Hay noches en las que, al mirar por la ventana antes de echar las persianas, veo luces encendidas en los edificios de oficinas que hay cerca de mi casa. Estas luces van apagándose y encendiéndose, cambiando de plantas y zonas de los edificios. Detrás de ellas hay personas que, a esas horas, están limpiando el edificio para que todo esté en perfectas condiciones cuando lleguen los trabajadores a primera hora de la mañana.
Igual que ellos, hay otras personas que trabajan durante la noche para que muy de mañana, podamos tener el pan y el periódico en nuestra mesa de desayuno, arreglan los baches de una carretera, gestionan las solicitudes que hemos enviado, arreglan los problemas técnicos de nuestra conexión a internet, etc.

Son gente anónima, que trabaja desde el silencio, la mayoría de las veces sin reconocimiento, pero que hace que la vida sea mucho más fácil (y algunas veces sencillamente posible) para los demás. Normalmente no les damos las gracias por su trabajo porque, o no les conocemos o ni siquiera somos conscientes de que su trabajo exista. Pero en el fondo, creo que todos estamos de acuerdo al afirmar que se trata de personas que realizan el trabajo sencillo y escondido del que habla el Evangelio.

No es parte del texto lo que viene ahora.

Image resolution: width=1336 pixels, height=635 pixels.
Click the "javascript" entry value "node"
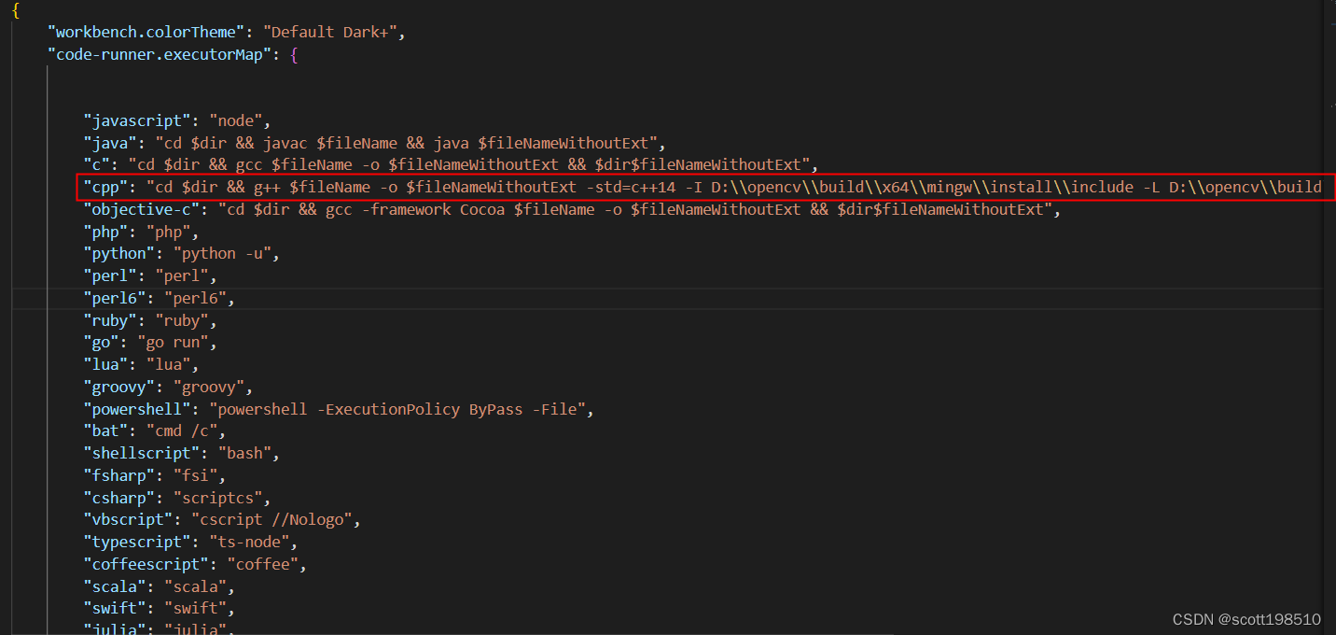pos(236,120)
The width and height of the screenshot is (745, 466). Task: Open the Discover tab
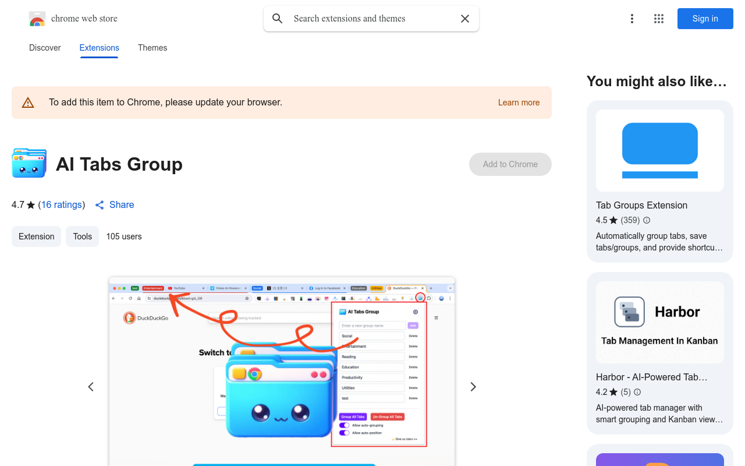[x=45, y=48]
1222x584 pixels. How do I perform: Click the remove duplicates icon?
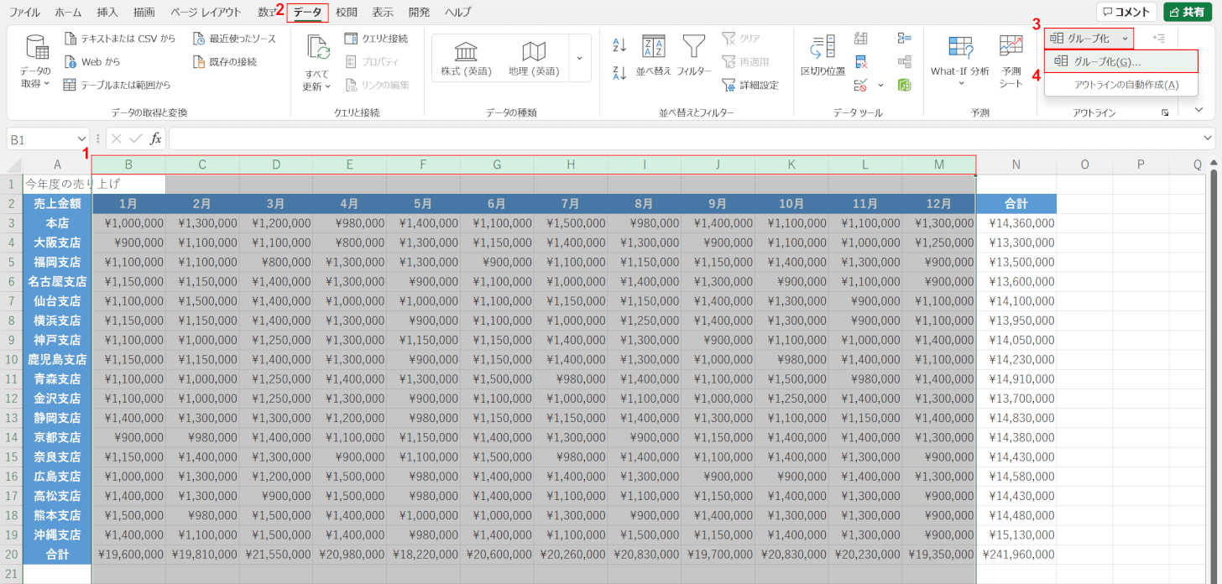click(861, 61)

Hoy celebramos a una de estas personas, al jesuita san Alonso Rodríguez que, sencillamente, pasó su vida siendo portero del colegio de Montesión en Palma de Mallorca. Él, de alguna manera, personifica a todas estas personas anónimas que dedican su vida a hacer más fácil a los demás la suya, encontrando allí a Dios y haciendo que los otros puedan también verle en él. Por eso su ejemplo (aunque lejano en el tiempo), nos sigue pareciendo actual, pues conecta con algo esencial de las personas: el servicio.